▶ Passage shown:
## START

I think I was in the 6-th grade at that time. It was Russian Language & Literature class and our home task was to write a composition. As usual, after the teacher checked our home task, she presented the best and the worst to us.
The best was by a boy, who started the composition with the quote from Brezhnev, the then General Secretary of The Communist Part of the Soviet Union, the Chairman of the Supreme Soviet Of the USSR...
It stunned me, as it was not needed for the composition, and, as the Russian saying goes, was "drawn to the subject by the ears". Pretty much like we can now praise Al Gore for the end of Global Warming, while he is not even a President with unlimited powers... oops, I digress...
That was my encounter with being politically correct, which was an important survival skill and was geared towards success in the future. Since then I could notice it everywhere. Not that it started then, it just that we got grown up to start practicing it. Even class meetings speech often started or contained quotes. We were quoting either Lenin, or the current General Secretary of The Communist Party, The Chairman of the Supreme Soviet of the Soviet Union or both. (Sometimes they were also the Prime Ministers in addition to their other titles, but that varied).
That was how the propaganda ingrained the ideology in their young citizens. Poems about Lenin and the Communist Party in the daycare were something different, because they were just poems that we learned and liked. Quoting great leaders was already a matter of our choice, and that was an act, that we needed to do.
Even if one was a mathematician, and his paper was purely scientific, if he was to publish something, he would have to preface it with a couple of quotes about the great right to learn (Lenin), or the importance of science for the future of the country (current leader).
It also meant that every act, that the establishment did not like, every behavior, not strictly approved, was declared against the good of the country. It was in different forms. Long hair was one of the signs of loving rotten capitalism, and it was not unusual for a dean at the University to run down the hallway during the break with scissors in his hand after students. When narrow trousers made it into fashion in the 60s, concerned citizen were gathering in groups and would stop young people they called (stilyaga - meaning a follower of fashion) and would cut off the bottom, or listening to Beatles in late 60 was a sign of influence of Capitalism. Simple listening to the foreign radio was a Crime. Our radio waves were controlled and blocked, but industrious guys would modify the wave length, and listen to the enemies. When they were caught (not a matter of if), they were sent to labor camps. Knowing what our enemies (you, my friends) were saying or thinking, or doing, was a prerogative of the government, and it would not allow anyone to compete.
Then it was also in the spiritual sphere, where the Communist Party dictated what good literature was, and what good music was, and what Soviet art should be. And that's how the nation that gave such an outburst of highest quality Art at the end of 19th - beginning of the 20-th century, ended up with officially approved art, which was a high cry from the Silver Century in Literature.

## END

▶ Raw data:
## START

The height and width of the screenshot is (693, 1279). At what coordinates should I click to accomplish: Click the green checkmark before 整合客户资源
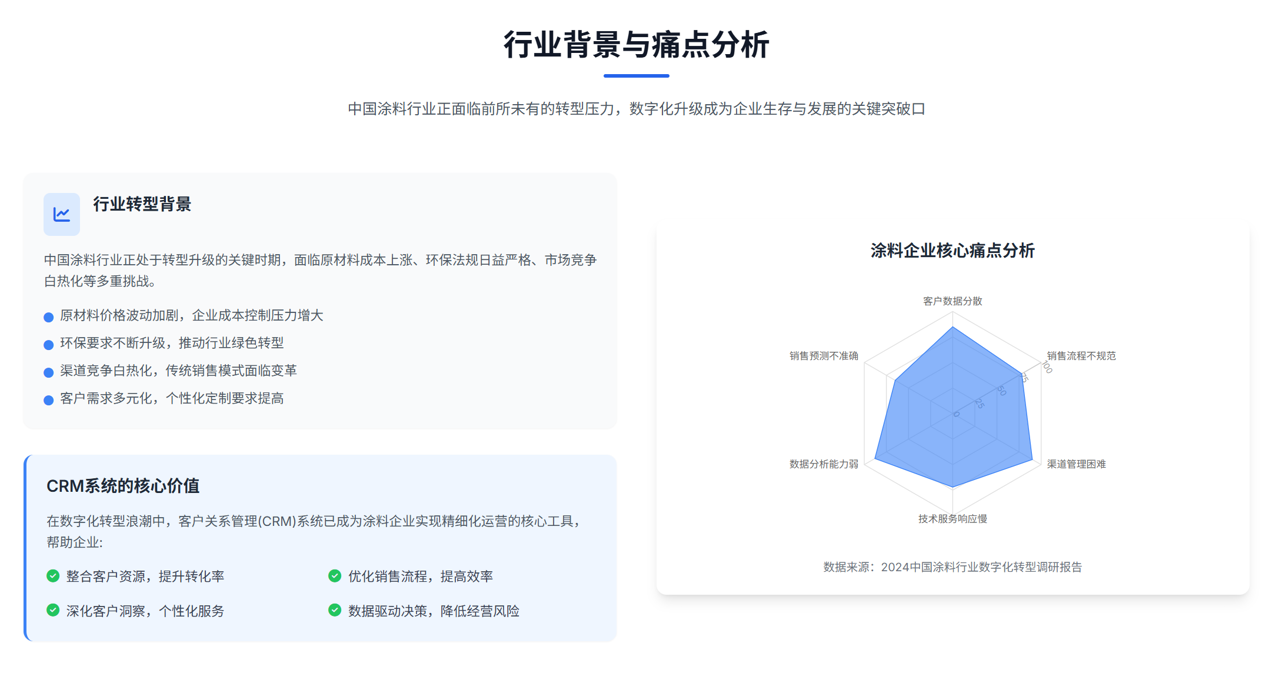[51, 576]
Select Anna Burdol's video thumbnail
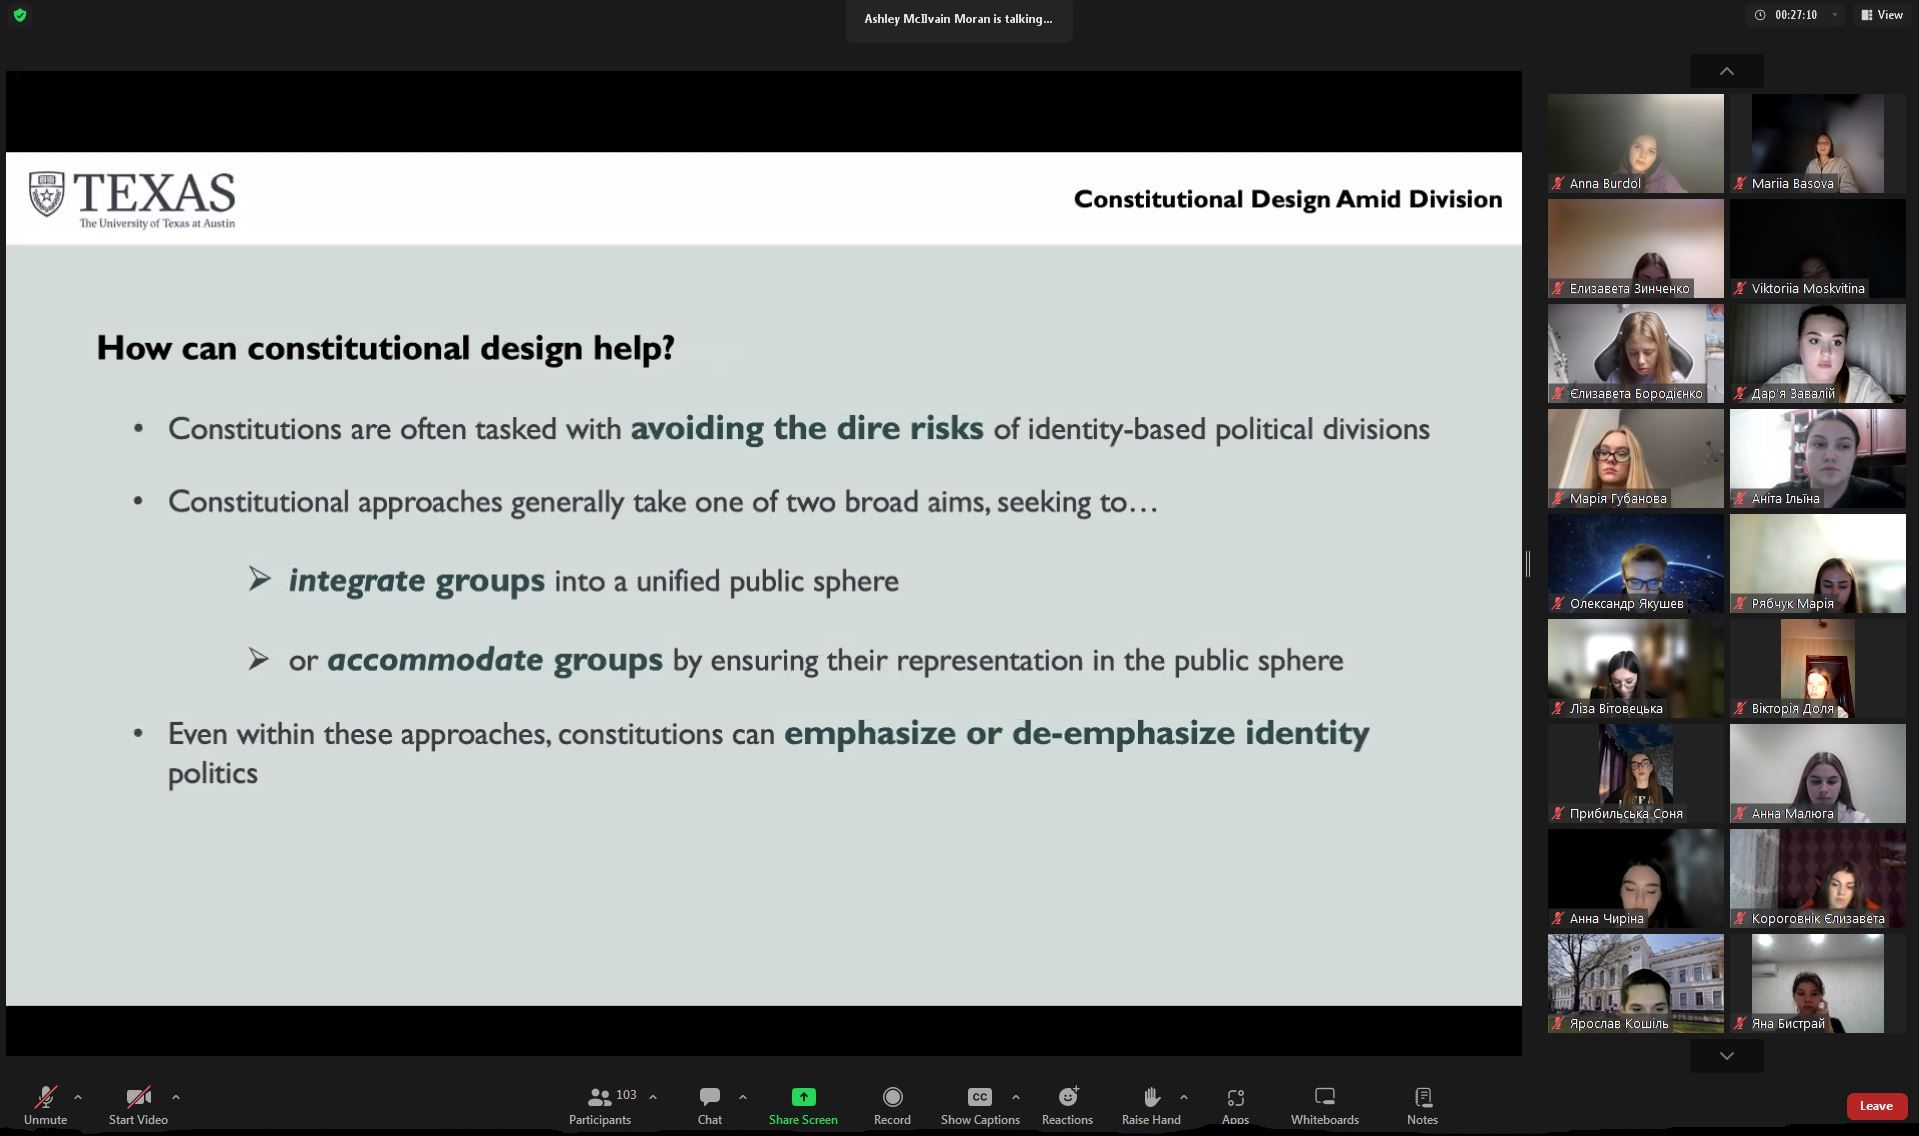Screen dimensions: 1919x1136 1635,143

## END

▶ Given problem 1: Which behaviors does the memoir about Soviet political correctness give as examples of acts the establishment did not like?
▶ Given problem 2:
Answer these about the memoir about Soviet political correctness, one answer per line:
(a) What grade was the narrator in at the time of the composition?
(b) What did the best composition open with?
(c) What happened to people caught listening to foreign radio?
▶ Given problem 3: Extend the memoir about Soviet political correctness, continuing after its last sentence.

▶ Task answer 1:
- Wearing long hair
- Wearing narrow trousers
- Listening to the Beatles
- Listening to foreign radio

▶ Task answer 2:
(a) The 6th grade.
(b) A quote from Brezhnev.
(c) They were sent to labor camps.

▶ Task answer 3:
That moment, when this boy put a quote there was the moment where he accepted the dualism of it. Writing something not needed for the composition, but needed for his future career. Not that he was the only one, he was simply the first. His dad was a lecturer at the University, PhD and he knew that if you wanted to be something more than a laborer, you had to blend into the system, and it started with a person. It takes time to make a PC person so that he does not need to pretend. If we kept doing it from young age, it became our nature.
Times have changed dramatically. But deep down in the heart of my generation the values of the past are alive. The fear or the joy that they may come back (depending on your values) is still there. It is ingrained in us too deep, and it is too strong to just wipe it out by a decree or the executive order. those who are there praise Putin/Medvedev and blame US and/or the West for everything else, including Global Warming...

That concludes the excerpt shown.